• [Your assignment]: Across all the entries below, count each line that holds "blue" and report the figure only.

• [Material shown]:
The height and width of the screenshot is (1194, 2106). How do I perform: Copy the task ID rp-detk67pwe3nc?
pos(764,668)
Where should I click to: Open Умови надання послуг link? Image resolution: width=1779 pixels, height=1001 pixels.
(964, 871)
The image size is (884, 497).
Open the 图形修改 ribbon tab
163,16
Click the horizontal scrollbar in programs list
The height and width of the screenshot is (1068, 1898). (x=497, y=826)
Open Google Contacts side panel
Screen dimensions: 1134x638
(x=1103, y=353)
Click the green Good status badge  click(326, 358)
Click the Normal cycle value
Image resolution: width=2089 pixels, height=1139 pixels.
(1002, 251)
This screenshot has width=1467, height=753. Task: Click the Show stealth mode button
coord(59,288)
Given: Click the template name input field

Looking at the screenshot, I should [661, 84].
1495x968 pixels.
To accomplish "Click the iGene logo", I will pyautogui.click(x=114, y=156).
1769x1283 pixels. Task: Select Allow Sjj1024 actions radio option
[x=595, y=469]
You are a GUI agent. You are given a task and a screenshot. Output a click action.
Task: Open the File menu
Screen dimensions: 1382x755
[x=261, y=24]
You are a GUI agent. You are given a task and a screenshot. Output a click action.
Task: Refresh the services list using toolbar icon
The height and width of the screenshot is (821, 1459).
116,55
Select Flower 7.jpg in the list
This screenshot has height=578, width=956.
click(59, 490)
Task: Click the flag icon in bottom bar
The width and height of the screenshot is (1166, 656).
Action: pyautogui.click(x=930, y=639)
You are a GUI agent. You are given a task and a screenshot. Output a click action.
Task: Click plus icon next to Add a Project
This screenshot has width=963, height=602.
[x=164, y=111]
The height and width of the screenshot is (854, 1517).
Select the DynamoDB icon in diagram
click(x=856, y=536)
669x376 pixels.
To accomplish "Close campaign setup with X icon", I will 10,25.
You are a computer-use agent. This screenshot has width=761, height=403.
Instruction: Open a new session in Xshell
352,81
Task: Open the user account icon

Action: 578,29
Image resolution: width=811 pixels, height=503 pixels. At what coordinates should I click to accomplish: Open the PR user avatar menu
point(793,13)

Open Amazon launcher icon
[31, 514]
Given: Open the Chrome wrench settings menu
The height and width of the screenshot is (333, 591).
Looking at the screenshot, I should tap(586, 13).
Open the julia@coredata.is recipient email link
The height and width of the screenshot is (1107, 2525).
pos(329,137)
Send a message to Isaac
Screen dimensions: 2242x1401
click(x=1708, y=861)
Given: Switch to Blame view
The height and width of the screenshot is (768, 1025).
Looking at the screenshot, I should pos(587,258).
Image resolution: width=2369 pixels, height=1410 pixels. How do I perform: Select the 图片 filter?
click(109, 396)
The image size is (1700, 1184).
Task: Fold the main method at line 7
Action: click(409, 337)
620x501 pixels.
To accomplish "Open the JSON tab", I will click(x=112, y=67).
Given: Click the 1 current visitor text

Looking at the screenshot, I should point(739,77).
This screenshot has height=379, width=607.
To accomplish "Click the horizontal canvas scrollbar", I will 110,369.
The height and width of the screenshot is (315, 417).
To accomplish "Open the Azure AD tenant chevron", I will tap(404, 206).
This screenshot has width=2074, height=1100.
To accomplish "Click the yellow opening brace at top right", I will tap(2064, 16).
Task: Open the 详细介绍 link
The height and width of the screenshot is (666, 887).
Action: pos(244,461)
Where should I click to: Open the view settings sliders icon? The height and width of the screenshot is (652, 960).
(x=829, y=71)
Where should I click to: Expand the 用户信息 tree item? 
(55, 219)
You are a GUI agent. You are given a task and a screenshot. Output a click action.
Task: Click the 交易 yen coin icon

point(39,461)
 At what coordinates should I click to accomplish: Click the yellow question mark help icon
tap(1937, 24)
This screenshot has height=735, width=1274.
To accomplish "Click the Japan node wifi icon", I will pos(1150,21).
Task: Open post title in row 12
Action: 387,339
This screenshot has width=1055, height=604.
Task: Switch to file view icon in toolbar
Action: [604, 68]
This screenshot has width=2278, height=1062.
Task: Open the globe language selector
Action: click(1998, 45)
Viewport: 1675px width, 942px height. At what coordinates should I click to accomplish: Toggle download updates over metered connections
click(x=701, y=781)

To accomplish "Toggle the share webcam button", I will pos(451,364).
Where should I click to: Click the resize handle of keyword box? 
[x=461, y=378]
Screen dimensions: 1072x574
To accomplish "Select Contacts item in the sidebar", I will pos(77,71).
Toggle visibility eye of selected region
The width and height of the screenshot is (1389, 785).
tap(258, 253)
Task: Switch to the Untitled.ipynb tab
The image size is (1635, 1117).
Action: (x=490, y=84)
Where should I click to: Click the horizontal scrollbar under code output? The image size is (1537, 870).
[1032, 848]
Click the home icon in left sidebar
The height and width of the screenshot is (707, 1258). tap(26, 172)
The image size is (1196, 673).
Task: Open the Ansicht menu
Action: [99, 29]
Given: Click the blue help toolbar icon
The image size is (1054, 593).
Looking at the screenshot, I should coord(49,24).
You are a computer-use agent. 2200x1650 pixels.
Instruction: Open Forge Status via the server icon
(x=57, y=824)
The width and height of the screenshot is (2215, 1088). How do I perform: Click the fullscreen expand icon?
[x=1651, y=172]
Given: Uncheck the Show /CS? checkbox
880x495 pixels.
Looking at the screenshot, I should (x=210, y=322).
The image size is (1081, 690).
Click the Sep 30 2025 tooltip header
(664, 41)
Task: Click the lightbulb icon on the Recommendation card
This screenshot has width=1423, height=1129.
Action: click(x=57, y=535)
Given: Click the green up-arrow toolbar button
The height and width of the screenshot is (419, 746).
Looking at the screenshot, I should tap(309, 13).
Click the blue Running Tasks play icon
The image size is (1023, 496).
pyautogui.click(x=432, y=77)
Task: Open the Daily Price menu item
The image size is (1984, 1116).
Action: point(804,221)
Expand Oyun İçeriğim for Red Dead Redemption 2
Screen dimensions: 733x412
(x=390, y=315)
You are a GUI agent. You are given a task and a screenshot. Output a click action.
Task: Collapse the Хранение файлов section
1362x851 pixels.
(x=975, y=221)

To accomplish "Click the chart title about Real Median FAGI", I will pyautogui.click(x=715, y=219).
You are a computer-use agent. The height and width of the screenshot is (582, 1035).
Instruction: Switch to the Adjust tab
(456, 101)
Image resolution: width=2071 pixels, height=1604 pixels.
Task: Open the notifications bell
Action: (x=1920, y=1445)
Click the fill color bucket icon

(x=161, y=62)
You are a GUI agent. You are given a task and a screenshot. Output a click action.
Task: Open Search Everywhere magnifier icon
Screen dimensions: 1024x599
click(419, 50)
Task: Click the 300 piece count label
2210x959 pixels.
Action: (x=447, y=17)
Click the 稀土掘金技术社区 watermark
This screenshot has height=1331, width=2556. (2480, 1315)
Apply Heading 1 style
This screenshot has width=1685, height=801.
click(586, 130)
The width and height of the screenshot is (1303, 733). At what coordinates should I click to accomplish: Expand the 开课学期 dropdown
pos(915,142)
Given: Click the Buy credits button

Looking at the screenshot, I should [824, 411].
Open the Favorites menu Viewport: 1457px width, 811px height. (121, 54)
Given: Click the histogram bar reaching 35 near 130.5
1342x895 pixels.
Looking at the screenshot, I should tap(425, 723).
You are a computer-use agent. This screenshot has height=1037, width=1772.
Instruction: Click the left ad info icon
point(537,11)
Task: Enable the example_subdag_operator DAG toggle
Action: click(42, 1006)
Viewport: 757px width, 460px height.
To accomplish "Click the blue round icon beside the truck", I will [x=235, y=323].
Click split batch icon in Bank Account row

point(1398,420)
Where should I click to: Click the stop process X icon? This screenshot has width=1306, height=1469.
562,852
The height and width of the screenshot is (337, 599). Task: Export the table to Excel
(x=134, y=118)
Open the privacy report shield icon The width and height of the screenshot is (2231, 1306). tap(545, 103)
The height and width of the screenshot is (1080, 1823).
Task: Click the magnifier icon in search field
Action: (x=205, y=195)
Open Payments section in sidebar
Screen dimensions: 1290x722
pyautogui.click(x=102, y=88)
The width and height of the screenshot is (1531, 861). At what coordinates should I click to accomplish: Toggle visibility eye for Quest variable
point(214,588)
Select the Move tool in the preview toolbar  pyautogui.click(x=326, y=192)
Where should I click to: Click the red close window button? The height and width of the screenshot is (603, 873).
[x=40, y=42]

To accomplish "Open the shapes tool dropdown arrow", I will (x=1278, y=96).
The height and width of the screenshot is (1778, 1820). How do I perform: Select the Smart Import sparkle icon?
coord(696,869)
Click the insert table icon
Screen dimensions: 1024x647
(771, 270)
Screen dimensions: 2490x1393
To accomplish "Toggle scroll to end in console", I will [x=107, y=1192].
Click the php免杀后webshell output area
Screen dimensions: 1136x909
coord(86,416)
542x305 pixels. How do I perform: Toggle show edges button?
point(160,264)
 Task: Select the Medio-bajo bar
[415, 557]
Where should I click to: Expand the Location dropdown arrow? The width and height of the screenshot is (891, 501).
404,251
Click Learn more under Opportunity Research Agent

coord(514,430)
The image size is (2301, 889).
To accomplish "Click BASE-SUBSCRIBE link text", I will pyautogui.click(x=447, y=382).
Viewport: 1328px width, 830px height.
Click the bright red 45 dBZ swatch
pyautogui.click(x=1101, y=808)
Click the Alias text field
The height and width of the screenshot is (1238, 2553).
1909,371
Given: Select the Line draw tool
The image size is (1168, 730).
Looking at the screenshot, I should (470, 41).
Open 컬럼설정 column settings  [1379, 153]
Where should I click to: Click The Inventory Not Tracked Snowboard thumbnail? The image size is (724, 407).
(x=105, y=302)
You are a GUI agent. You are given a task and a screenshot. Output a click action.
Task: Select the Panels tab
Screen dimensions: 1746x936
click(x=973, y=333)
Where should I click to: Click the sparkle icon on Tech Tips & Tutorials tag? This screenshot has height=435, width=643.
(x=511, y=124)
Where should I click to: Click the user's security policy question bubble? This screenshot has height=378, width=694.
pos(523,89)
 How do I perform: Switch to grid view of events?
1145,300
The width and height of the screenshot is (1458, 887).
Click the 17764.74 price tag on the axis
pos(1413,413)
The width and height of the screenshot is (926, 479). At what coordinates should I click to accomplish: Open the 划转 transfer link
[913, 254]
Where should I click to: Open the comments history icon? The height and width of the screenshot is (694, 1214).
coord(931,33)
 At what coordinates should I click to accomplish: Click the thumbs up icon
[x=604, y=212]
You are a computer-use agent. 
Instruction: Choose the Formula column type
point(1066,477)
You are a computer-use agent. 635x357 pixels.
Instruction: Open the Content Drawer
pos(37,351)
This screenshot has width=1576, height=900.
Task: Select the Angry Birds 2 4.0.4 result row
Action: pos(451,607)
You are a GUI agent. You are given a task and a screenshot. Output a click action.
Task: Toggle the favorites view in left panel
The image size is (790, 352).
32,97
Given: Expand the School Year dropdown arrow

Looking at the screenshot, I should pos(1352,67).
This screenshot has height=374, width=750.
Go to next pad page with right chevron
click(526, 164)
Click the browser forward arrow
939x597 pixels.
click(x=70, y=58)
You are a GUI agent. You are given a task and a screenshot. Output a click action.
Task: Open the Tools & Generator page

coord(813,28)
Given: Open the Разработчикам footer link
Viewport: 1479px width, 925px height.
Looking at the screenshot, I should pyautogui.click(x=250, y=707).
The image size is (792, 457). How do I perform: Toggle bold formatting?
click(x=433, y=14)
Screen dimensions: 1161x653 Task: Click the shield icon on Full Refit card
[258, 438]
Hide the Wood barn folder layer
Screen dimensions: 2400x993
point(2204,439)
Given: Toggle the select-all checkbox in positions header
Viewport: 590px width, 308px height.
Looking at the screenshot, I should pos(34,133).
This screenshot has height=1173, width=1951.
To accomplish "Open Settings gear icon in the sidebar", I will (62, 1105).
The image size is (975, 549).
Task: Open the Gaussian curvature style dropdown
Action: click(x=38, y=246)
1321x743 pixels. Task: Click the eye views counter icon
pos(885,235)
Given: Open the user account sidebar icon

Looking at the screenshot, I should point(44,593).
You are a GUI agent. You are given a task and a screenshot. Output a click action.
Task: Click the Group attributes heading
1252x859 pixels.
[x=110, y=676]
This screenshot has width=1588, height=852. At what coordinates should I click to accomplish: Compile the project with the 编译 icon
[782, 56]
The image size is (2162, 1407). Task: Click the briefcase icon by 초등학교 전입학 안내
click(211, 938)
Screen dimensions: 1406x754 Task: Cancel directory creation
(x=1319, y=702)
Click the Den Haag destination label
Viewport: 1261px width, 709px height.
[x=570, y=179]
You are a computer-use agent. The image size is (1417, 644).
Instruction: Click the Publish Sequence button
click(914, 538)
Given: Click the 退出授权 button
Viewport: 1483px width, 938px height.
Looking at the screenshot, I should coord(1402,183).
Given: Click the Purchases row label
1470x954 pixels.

• [Your solution]: 3